What types of values are you cloning there?

cache.borrow_mut().insert(loc, log.clone()); - That is cloning a HashMap<String, LogValue>. For this particular test the LogValue's variant is String, and the contents is simply “localhost”. I have to do this because the LruCache wants ownership of log, which seems reasonable and obvious.

cache.borrow_mut().get_mut(&loc).unwrap().clone() - That is copying a HashMap<String, LogValue> as well. It too will be the String variant. I’m having to do this clone because otherwise the type is &mut HashMap<String, LogValue>. So I’m really using clone() here to modify the type… which just feels wrong, but I’m not sure how to convert from &mut HashMap<_, _> to HashMap<_, _>.

Which OS are you on?

I’ll check out perf… I didn’t realize/think it would work with Rust; good to know! Thanks again!!!


#15

Oh I didn’t realize you’re cloning the HashMap too. You can’t turn a &mut HashMap<...> into a HashMap<...> because of ownership - this is saying you’d want to take ownership of a mutably borrowed map.

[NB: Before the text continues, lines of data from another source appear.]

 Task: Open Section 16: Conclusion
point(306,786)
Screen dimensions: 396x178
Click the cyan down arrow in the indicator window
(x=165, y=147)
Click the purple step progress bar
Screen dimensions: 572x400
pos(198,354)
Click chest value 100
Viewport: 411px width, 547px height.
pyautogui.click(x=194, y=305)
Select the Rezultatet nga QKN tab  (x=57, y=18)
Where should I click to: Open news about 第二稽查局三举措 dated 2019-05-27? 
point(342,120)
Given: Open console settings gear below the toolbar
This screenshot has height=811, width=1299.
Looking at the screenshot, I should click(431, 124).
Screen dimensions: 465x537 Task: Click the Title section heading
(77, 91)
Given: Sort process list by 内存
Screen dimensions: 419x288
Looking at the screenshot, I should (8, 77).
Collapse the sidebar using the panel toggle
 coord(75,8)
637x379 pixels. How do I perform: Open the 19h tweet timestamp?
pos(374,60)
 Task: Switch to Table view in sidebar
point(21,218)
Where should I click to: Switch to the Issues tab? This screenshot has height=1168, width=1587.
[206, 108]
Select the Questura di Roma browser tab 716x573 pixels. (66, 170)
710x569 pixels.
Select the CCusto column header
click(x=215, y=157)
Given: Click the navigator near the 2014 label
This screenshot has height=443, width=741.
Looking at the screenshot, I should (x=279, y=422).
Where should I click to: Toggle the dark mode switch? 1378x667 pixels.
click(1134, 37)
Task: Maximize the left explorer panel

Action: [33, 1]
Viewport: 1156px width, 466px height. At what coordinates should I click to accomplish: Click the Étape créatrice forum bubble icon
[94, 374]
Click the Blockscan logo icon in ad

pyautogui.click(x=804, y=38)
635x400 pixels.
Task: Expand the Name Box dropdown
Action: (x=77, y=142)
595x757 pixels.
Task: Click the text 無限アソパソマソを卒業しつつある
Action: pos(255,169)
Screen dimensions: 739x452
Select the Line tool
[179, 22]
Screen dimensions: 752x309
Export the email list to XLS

What you can do, however, is share ownership - that’s done with Rc or Arc, depending on threading needs. If the map is never modified after being placed into the cache, then a simple Arc over the whole map will allow you to share it across threads with a single atomic refcount bump. That will certainly be cheaper than cloning the map and its contents.


#16

@vitalyd, thanks again for all the help! In the end, I just removed the cache as I don’t think it’ll really help me all the much. The OS should be caching pages, which will be just about as fast what I’m doing now. I will check out perf though see where I’m spending all my time at some point. Thanks again!


#17

Yeah, no problem. Linux will cache the pages but you’ll still take a syscall hit to read it and cache expiry/management policy is out of your hands - maybe not an issue though and you avoid the double caching (there are ways to avoid this but that’s a separate topic).